Yes, our children need to step out and need to know the English language, but a lot of what is written in those books… I know, I've done it, been there; learnt it for my exams, all the history, geography, all those many subjects and all those details. As a kid, I learnt it just because I had to literally vomit it out at my exams, but that's it. I didn't really want to remember any of it. I didn't give a damn if I didn't and a lot of it I didn't really need. I don't see why the whole pressure, why always the competition between children to beat each other at something… it doesn't make you a great person at the end of the day.
Our kind of education – very nicely put by one of our gurus, Sadhguruji – he said, we do not today prepare our children today for the universe, we prepare our children for the universities. I totally don't agree with what's going on. I wish we could teach our children Sanskrit, I wish we would have yoga as compulsory. I wish we would have our cultural dance and music and actually not have that as a co-curricular but as a curricular. Our culture is so rich; if we teach our children according to our culture, they would become brilliant, brilliant adults.
We need to know about computers, yes, we need to know the English language, that's all very well. But when we have the richest subjects of art, music, Sanskrit, yoga, we seem to push that aside, instead of having that take centre-stage. I really wish, as a nation, we would wake up. As parents, we could do something about it but so many of us are conditioned and we push our children into the rat race.
So a few hundred years ago, before the British came into our country, our country was the richest in the world. Trade was carried out from here. Trading in spices, handicrafts; culturally, historically it was the richest country, it was responsible for 27% of the world's GDP. India was known as Sone Ki Chidiya. The world wanted to come to India. In the north of India, the literacy rate was 99% and in the south of India it was 100%. Our children used to learn in gurukuls; there were no beggars, no robbers, and no cheaters.
Then the English came on the pretext of trade. Eventually the British managed to stay on, cheat, manipulate and take over the country piece by piece by piece by cheating. They could not understand our entire system of learning and imparting knowledge. They needed people to work in their offices because here was India, a huge country with a huge population, being ruled by a handful of British people. They needed people in their offices and so they introduced their schools in India to create the clerks, peons. That continued and came to be known as the modern system of education.

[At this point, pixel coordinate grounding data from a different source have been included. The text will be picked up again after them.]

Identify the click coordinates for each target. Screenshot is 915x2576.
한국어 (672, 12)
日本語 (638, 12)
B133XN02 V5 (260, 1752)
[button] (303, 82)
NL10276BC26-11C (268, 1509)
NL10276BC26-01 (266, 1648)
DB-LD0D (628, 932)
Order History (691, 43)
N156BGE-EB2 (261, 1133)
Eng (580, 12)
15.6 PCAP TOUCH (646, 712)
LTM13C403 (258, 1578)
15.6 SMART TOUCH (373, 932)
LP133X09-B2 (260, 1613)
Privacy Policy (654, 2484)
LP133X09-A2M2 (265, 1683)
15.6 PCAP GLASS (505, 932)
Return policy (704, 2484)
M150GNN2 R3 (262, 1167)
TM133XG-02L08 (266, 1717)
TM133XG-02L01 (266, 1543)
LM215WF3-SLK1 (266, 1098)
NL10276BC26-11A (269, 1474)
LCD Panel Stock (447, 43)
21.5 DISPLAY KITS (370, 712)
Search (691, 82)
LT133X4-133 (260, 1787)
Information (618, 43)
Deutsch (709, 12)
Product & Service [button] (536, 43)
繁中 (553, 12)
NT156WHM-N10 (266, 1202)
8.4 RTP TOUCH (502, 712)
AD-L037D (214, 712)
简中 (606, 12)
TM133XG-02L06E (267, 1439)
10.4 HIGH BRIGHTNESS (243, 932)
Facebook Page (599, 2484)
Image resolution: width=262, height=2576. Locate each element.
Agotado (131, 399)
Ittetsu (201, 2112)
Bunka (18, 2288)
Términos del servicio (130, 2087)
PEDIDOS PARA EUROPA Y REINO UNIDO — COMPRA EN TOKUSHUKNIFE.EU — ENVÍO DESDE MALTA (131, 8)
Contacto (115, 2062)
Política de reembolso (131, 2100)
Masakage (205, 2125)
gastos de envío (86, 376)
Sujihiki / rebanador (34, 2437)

We have continued that system of education and really, you go to school, you learn what they teach you in the books, they put you into classrooms like boxes, they put you into uniforms so that everybody is one, looks like one, behaves like one. Modern education does that whether one realizes it or not but this is what happens subconsciously through those books. Those books are the same for everybody. You are taught what is in there. You are told to memorize what is in there and then you start believing in what is in there and if you think differently, then they think you are wrong. So, for all your growing years, you are pushed into this system so by the time you come out, you are conditioned to a certain way of thinking and then it takes you a whole lot of your life to realize that you didn't have to fit into a box or a uniform or be like everybody else. You are not supposed to fit in if you want to stand out.
Our education system is really pathetic, we need to re-examine it completely. We are the country from where came the mother of all languages, Sanskrit. But we do not teach our own children that!
About the Author:
Juhi Chawla is a Hindi film actress, producer and social activist.